The government, represented by advocate general Kishor Dutta, had moved the court of Justice Shivakant Prasad to draw his attention to the CBI’s “illegal raid” on Kumar’s residence on Sunday evening.
This is what transpired in the court during the 15-minute hearing:
Around 12 noon, the advocate general moved a fresh petition before Justice Prasad and said: “On December 6, three state police officers had moved this court to challenge the validity of the notices served on them by the investigating agency. The petitioners had showed the CBI notices to establish that they had received the same after the scheduled date of their appearance. After going through the notices, this court had issued an interim order asking the CBI not to give effect to its notices till February 13, the date fixed for hearing of the case in detail.”
The AG continued: “The petitions were filed by four police officers — Arnab Ghosh, Dilip Hazra, Shankar Bhattacharya and Pravakar Nath. All these officers, along with Rajeev Kumar, were part of the special investigation team (SIT) that the state government had set up in 2012 to probe the Saradha scam. The court was also informed that Kumar had received similar notices from the CBI. So, the stay order of the court is applicable for him also.”
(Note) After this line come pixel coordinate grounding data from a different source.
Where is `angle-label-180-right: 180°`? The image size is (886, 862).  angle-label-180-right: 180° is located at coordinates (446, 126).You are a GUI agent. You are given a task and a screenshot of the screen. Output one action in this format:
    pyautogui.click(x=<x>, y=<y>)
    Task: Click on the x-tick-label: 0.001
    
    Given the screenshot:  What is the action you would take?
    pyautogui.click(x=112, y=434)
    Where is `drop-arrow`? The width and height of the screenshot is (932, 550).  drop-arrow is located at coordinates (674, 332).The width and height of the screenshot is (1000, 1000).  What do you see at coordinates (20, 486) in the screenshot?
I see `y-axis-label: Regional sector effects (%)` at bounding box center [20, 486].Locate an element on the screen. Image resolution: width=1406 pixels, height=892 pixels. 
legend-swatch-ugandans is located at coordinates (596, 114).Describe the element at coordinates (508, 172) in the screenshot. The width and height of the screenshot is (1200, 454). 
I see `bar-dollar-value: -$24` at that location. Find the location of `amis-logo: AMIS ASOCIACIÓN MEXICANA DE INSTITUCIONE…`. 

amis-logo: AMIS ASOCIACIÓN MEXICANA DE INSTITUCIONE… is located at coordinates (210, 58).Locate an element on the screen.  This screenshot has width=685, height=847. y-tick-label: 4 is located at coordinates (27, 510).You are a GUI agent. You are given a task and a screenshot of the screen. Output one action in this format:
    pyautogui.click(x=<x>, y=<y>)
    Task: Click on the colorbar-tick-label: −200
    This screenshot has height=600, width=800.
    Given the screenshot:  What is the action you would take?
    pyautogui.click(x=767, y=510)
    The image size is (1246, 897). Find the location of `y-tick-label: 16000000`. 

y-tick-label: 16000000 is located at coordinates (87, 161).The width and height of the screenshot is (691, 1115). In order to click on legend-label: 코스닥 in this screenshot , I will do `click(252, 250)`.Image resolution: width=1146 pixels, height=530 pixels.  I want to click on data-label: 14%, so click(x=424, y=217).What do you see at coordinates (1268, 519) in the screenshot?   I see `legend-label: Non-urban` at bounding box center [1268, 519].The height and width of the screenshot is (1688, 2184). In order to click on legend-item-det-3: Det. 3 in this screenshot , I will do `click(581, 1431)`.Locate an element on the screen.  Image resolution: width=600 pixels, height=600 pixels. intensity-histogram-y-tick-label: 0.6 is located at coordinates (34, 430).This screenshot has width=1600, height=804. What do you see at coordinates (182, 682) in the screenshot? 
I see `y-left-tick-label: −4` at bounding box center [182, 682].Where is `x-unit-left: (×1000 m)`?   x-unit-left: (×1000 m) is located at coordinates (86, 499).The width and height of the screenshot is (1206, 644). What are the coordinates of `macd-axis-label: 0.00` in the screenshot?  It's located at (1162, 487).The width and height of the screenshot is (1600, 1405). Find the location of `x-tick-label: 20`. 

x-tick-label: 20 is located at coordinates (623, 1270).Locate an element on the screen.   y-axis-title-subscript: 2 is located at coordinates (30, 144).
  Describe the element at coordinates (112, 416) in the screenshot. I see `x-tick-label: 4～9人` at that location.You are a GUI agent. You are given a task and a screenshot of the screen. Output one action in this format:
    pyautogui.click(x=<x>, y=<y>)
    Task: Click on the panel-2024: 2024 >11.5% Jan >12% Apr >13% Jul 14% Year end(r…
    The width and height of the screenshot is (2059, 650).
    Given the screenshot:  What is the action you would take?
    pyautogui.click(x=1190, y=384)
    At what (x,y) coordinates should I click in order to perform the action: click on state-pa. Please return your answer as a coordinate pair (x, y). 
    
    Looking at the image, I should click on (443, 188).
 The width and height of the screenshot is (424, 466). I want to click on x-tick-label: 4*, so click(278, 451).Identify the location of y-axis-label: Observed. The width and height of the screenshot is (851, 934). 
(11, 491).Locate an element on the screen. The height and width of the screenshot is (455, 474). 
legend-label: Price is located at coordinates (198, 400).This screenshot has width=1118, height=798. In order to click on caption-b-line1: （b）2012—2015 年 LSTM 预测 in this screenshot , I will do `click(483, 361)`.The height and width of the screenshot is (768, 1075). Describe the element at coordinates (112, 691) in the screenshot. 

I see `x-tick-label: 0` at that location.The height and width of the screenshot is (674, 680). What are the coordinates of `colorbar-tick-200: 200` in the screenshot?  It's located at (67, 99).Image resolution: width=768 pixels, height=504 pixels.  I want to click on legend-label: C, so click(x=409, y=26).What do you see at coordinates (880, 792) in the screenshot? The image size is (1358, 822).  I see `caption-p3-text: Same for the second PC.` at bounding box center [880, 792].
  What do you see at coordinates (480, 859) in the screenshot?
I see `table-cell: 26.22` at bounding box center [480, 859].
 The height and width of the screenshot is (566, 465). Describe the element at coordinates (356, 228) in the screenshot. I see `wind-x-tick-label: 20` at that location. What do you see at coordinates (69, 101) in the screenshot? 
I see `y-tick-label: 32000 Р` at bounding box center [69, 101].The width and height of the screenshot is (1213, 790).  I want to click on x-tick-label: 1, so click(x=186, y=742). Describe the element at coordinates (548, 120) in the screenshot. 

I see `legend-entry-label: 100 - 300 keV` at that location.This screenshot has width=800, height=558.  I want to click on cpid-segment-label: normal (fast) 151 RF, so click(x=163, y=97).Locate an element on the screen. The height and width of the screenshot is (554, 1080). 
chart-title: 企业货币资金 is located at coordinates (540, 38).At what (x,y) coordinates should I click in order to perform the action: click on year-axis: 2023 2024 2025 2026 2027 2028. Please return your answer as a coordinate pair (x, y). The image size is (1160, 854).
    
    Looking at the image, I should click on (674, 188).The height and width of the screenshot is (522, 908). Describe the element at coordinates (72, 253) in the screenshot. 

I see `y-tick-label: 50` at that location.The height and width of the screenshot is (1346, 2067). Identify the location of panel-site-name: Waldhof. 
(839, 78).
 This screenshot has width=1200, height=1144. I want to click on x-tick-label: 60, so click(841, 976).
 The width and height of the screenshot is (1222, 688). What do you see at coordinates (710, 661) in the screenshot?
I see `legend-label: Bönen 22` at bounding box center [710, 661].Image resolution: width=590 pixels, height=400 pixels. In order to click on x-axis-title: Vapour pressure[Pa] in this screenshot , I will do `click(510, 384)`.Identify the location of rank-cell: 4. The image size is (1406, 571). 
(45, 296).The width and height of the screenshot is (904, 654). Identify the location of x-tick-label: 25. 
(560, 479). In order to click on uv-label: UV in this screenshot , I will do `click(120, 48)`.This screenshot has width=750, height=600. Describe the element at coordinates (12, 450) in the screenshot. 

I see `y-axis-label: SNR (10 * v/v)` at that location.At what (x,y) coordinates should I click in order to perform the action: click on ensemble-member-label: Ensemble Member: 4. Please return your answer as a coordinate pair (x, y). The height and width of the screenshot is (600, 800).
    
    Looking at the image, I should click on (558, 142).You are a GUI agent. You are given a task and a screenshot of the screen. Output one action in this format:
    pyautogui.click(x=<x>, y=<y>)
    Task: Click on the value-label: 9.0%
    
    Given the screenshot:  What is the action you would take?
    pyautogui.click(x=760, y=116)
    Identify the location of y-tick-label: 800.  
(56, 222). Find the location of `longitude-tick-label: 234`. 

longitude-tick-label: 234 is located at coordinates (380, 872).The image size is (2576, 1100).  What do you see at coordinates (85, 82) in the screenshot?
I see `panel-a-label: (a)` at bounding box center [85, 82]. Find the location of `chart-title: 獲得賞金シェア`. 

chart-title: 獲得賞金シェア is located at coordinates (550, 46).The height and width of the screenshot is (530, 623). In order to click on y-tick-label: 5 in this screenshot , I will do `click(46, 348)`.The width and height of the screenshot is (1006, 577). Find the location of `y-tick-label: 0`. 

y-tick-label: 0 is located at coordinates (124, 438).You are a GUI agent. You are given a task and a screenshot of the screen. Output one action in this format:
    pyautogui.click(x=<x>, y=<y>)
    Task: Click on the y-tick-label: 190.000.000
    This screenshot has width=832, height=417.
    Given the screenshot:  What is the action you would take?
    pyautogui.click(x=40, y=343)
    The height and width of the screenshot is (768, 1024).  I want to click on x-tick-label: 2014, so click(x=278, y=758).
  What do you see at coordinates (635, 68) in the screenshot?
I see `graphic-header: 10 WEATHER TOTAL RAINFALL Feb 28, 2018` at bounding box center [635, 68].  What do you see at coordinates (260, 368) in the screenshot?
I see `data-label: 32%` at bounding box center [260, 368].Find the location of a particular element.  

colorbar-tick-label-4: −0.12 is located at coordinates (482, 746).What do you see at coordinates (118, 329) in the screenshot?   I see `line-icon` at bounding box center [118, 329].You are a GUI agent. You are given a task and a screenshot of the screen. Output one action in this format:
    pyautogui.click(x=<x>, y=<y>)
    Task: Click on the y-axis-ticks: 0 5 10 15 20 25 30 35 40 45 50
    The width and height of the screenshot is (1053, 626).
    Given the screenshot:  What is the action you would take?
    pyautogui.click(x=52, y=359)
Dutta alleged: “But in spite of the interim order, CBI officials reached the police commissioner’s residence.”
CBI counsel Alam said: “How can it be? The court order was passed specifically in cases of four police officers. This court never issued any stay order on the CBI quizzing Kumar.”
War of words
Even as Alam continued contesting the state’s logic – Mamata Banerjee had also said the same thing on Sunday evening — the advocate general sought an early hearing.
Justice Prasad said: “Since the matter is not listed in the daily cause list of Monday, the court cannot hear it now.”
The judge told the court officers to list the matter for hearing on Tuesday.
On December 6, Justice Prasad was hearing a petition by the CBI for permission from the court to question some police officers in cases related to some closed fund mobilisation companies.
During the hearing, the advocate general requested the judge to tag a separate petition moved by the Bengal government on the same issue.
After the court granted the request, the AG said: “Some of the state police officers received notices from the CBI after the date on which they were supposed to appear before the agency to face interrogation.”
Asked by the judge, the AG produced three separate notices issued to Dilip Hazra, Arnab Ghosh, and Shankar Bhattacharya. After going through the notices, the judge issued an interim order restraining the CBI from giving effect to the notices till December 10.
“Such notices cannot be given effect to. However, upon hearing the counsels for the CBI, let an opportunity be given to the agency to file an affidavit on the issue.”
On December 8, the AG showed the court a separate notice that another police officer, Pravakar Nath, received after the date he was supposed to meet CBI officers. The AG also said police commissioner Rajeev Kumar had received similar notices from the CBI but did not produce any document to support his claim.
Justice Prasad then extended the time limit of his earlier interim order of December 6 till February 13 and fixed the matter for hearing on that day. However, Justice Prasad had not made any special mention about Rajeev Kumar.